Tarea del ejercicio A: Enumera todas las personas a las que el texto sobre Meteora nombra por su nombre propio.
Tarea del ejercicio B: Transcribe sin cambios el fragmento del texto sobre Meteora que va de «Viernes, 15 de» a «de gloriosa canela.», ambos incluidos.
Tarea del ejercicio C:
Responde a estas preguntas con datos del texto sobre Meteora:
(i) ¿Qué día de la semana y qué fecha figuran al comienzo?
(ii) ¿Qué mar ocupaba el lugar hace 60 millones de años?
(iii) ¿Qué monasterio se alza frente al Gran Meteoro?

Texto de lectura:

Viernes, 15 de noviembre. Kalambaka.
Ninguna nube en el cielo, el sol empieza a calentar pronto y en el desayuno me alborozo por la afición desmedida de los griegos por la canela: Sofía nos ha traído una «traditional greek pie» que parece hecha con hojaldre y manzana y recubierta, sí, de gloriosa canela.
Subimos con el coche. Nos cruzamos con algunos japoneses que parecen ascender caminando. Es admirable, desde luego. Pero hay ciertas heroicidades que es mejor verlas de lejos. La piedra de Meteora sigue sudando, es una cosa prodigiosa. Hace 60 millones de años aquí estaba el mar, el Egeo. Se fue retirando y lo salado se convirtió en dulce, y el dulce se fue filtrando. Sigue filtrándose. Quizá dentro de 60 millones de años desde lo alto de los monasterios se pueda ver el centro de la Tierra al fondo de los cañones de Meteora. Alcanzamos el Gran Meteoro. Hay niños dibujando en un poyete, de espaldas al primero y más grande de todos: San Anastasio lo fundó un siglo antes de que Colón descubriera América. Pero los niños no son tontos, frente al Gran Meteoro se alza el de Varlaam, el segundo gran espada de la terna monástica meteorita, un bellísimo cuenco chato que parece querer escaparse de la masa geológica que lo alberga y salir volando por el desfiladero que justo en frente nos deja ver Kalambaka allá lejos, allá abajo, entre dos rocas enormes.

[Datos de coordenadas de los elementos]
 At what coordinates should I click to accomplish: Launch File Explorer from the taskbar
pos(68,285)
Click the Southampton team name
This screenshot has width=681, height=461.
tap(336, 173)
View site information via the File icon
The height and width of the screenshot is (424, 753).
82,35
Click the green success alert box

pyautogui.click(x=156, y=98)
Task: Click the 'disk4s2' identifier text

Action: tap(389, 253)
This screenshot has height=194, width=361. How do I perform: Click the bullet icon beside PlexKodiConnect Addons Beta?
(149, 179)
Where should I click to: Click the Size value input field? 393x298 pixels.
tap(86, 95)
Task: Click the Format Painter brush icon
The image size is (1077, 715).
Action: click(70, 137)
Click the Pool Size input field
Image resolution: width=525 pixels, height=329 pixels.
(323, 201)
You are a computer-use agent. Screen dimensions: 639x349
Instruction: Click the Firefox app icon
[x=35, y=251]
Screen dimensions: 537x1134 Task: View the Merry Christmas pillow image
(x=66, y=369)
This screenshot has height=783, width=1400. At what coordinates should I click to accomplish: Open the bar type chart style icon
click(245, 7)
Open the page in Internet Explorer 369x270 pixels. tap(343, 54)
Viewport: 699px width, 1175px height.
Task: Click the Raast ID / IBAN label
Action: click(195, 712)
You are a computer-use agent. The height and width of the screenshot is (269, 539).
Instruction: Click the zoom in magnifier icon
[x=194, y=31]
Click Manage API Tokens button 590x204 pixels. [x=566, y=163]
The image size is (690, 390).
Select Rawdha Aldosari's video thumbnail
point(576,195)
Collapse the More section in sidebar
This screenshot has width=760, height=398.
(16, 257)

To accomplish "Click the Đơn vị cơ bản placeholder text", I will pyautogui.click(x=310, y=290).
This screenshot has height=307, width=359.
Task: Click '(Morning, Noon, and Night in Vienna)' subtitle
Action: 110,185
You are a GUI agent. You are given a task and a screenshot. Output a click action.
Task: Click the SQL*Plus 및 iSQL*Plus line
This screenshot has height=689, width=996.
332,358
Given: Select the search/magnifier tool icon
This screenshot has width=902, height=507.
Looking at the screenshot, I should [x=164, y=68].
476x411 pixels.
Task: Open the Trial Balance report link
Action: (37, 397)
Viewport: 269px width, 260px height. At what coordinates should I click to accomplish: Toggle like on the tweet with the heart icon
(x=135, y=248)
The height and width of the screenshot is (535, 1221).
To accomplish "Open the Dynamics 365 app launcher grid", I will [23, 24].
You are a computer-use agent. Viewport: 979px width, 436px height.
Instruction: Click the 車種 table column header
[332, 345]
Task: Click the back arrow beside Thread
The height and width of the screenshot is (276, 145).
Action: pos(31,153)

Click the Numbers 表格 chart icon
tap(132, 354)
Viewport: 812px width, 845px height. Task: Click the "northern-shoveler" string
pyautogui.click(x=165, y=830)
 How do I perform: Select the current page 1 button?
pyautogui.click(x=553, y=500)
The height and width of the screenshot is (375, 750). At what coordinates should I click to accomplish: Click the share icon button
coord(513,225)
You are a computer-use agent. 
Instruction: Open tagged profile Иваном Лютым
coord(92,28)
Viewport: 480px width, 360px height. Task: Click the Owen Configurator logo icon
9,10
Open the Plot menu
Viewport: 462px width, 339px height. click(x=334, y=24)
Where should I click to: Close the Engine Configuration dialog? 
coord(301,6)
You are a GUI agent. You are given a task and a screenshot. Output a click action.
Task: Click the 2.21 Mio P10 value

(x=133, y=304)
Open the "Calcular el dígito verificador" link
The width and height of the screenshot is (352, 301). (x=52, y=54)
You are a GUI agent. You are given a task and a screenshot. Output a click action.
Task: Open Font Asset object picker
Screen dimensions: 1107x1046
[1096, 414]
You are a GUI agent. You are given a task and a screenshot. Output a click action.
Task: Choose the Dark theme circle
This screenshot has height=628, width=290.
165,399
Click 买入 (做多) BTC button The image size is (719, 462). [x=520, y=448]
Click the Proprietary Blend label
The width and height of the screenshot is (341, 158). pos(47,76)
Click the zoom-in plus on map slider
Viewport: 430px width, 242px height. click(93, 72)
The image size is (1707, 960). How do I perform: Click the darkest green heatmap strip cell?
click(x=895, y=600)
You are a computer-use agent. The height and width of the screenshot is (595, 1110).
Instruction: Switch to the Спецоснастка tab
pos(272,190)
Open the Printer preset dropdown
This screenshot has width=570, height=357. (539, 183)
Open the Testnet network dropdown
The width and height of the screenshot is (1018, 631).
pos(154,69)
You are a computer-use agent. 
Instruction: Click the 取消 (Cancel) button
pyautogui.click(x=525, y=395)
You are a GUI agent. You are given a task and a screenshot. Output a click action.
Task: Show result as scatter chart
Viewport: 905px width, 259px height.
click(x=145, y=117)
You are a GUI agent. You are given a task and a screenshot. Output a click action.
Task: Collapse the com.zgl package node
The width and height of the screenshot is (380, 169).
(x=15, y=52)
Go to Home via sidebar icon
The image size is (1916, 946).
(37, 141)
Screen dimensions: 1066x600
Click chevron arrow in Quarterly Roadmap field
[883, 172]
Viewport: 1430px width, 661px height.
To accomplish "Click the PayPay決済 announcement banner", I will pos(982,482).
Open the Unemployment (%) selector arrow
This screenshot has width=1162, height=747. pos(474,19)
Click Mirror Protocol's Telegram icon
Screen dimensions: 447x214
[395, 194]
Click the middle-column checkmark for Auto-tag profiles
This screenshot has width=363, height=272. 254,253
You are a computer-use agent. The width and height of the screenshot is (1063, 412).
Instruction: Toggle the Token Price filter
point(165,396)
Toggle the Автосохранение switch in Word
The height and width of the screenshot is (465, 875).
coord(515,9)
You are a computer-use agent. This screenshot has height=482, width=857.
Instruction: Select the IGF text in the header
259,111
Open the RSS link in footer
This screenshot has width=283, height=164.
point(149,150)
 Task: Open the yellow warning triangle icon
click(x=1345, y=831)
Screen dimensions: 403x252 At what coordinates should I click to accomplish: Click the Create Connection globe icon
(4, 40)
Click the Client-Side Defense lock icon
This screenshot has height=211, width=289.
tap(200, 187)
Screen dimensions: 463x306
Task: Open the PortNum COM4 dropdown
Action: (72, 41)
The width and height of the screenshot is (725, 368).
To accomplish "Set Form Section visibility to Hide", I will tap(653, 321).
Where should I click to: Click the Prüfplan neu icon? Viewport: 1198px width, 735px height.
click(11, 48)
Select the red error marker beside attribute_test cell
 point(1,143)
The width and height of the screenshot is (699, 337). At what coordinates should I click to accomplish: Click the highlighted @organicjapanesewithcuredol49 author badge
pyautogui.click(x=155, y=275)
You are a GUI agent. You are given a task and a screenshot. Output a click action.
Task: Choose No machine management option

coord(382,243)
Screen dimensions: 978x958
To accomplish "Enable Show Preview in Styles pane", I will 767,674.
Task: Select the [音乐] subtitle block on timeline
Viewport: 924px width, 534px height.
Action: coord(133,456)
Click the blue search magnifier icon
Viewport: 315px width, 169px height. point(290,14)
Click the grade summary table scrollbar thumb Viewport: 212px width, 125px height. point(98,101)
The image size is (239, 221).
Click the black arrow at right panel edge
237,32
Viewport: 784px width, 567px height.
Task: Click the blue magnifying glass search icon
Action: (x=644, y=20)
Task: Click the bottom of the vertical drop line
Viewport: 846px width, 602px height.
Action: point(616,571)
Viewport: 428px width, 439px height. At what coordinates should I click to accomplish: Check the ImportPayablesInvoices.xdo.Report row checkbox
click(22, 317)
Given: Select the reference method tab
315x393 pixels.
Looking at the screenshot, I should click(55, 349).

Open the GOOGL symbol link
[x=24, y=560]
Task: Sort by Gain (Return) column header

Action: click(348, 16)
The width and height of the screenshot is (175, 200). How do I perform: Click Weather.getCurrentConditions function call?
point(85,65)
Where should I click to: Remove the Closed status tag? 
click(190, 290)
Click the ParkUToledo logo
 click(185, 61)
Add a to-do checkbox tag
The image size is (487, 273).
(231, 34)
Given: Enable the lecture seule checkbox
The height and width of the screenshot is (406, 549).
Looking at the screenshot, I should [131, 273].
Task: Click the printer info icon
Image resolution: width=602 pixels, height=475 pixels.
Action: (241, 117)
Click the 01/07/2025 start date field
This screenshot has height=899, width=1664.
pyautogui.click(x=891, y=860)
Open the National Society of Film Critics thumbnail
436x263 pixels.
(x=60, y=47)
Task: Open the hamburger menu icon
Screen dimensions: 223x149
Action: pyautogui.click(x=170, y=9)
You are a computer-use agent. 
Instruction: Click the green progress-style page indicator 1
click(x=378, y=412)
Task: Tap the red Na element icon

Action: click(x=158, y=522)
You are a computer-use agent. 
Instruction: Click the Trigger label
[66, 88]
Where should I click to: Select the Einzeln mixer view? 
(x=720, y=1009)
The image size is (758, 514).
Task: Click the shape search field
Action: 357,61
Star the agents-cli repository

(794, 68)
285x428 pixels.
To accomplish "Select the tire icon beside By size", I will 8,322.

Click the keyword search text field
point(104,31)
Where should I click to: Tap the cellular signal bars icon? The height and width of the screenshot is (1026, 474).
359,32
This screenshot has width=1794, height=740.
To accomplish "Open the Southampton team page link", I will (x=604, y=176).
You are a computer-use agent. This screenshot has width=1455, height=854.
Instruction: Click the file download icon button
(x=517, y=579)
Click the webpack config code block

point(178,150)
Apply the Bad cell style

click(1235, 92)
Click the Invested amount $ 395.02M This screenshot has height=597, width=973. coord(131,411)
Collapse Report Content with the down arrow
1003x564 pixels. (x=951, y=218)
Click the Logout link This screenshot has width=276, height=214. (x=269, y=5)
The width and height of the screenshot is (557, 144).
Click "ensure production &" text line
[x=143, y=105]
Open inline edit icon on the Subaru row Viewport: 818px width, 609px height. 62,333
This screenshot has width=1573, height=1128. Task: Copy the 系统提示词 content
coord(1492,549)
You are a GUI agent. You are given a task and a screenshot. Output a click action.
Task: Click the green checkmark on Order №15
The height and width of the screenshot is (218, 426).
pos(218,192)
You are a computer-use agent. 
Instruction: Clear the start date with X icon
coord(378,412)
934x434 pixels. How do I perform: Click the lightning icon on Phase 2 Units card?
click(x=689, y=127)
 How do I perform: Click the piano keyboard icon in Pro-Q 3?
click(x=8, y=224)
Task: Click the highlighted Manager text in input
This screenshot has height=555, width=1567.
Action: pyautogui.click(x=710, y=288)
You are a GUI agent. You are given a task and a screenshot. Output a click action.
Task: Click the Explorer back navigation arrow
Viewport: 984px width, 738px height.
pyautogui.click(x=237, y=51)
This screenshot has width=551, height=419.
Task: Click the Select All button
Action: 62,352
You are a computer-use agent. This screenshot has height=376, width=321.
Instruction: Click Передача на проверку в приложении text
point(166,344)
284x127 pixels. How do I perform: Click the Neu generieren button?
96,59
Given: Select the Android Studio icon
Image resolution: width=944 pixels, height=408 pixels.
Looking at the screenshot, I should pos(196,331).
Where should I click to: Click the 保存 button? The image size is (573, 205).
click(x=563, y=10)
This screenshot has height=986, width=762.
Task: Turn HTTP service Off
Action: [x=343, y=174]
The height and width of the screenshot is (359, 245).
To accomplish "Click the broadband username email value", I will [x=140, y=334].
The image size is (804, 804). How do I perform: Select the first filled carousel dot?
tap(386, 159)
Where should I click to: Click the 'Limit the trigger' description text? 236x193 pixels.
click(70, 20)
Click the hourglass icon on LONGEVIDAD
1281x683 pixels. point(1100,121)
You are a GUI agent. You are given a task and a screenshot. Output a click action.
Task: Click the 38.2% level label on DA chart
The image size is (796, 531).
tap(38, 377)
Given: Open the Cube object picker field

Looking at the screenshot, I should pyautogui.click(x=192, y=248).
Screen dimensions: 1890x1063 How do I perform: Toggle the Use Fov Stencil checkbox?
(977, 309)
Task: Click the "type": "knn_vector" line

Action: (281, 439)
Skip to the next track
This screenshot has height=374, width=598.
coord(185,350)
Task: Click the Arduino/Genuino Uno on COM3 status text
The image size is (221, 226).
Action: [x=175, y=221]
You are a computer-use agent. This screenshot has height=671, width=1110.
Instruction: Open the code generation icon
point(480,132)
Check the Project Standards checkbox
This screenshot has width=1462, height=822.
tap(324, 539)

Respuesta escrita A: Sofía, San Anastasio y Colón.

Respuesta escrita B:
Viernes, 15 de noviembre. Kalambaka.
Ninguna nube en el cielo, el sol empieza a calentar pronto y en el desayuno me alborozo por la afición desmedida de los griegos por la canela: Sofía nos ha traído una «traditional greek pie» que parece hecha con hojaldre y manzana y recubierta, sí, de gloriosa canela.

Respuesta escrita C:
(i) Viernes, 15 de noviembre.
(ii) El Egeo.
(iii) El de Varlaam.